The treaty enlarged the United States by 586,000 square miles, an area more than twice the size of Texas, all for the bargain price of around two cents an acre. Yet because some politicians and journalists considered Alaska a barren wasteland— and inherently opposed anything supported by President Andrew Johnson—it became popularly known as “Seward’s Folly.” That label has stuck, never mind that Seward was economically vindicated long ago by the discovery of gold and oil, not to mention the throngs of tourists that visit the state each summer.
Alaska has been populated longer than any other location in the Americas, with the first people crossing over from Asia no later than 15,000 years ago. However, it remained unknown to most of the world until 1741, when explorer Vitus Bering arrived at the head of a scurvy-racked Russian expedition and claimed the land for the czar.
Russian fur traders soon began doing business there, but few stayed longer than necessary. In fact, no permanent colonial settlement would pop up until 1784, and there were never more than a few hundred Russians living in Alaska at any one time. Far from self sufficient, the colony depended on native tribes, the British and the Americans for supplies, the later two of which (along with the Spanish and French) had been exploring the area since the late 1700s.
Eventually, Russian officials began to worry that U.S. settlers would one day overrun Alaska, much as they had in Texas. These officials also feared losing the nearly defenseless colony to Great Britain, a naval power that had defeated Russia in the Crimean War (1853-1856) and left it ravaged by debt.
When, to top it off, the fur trade declined, even the czar’s own brother called Alaska a luxury that Russia could ill afford. By the late 1850s, Russia and the United States had entered into preliminary negotiations over the sale of the territory. The talks were cut short by the outbreak of the American Civil War, but not before Senator William H. Seward, an ardent expansionist who would serve as secretary of state during both the Lincoln and Johnson administrations, declared that the towns and forts of Alaska would “yet become the outposts of my own country.”

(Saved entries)
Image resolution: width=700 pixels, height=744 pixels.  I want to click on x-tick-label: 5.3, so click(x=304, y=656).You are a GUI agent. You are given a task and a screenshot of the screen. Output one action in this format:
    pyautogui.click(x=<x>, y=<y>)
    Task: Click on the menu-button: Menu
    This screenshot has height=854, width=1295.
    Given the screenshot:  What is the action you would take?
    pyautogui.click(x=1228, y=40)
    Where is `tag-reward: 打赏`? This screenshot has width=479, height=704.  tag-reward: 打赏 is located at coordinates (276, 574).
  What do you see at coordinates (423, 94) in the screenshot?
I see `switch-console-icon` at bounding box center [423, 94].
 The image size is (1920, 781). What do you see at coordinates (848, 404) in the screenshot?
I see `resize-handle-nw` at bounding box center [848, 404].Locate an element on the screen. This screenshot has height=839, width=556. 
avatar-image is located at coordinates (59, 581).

Actions to take:
1 – List every person named in the passage on Alaska's history.
2 – Reproduce the passage on Alaska's history from "Russian fur traders" to "ravaged by debt.".

Your responses:
1 – Andrew Johnson, William H. Seward, Vitus Bering, Lincoln

2 –
Russian fur traders soon began doing business there, but few stayed longer than necessary. In fact, no permanent colonial settlement would pop up until 1784, and there were never more than a few hundred Russians living in Alaska at any one time. Far from self sufficient, the colony depended on native tribes, the British and the Americans for supplies, the later two of which (along with the Spanish and French) had been exploring the area since the late 1700s.
Eventually, Russian officials began to worry that U.S. settlers would one day overrun Alaska, much as they had in Texas. These officials also feared losing the nearly defenseless colony to Great Britain, a naval power that had defeated Russia in the Crimean War (1853-1856) and left it ravaged by debt.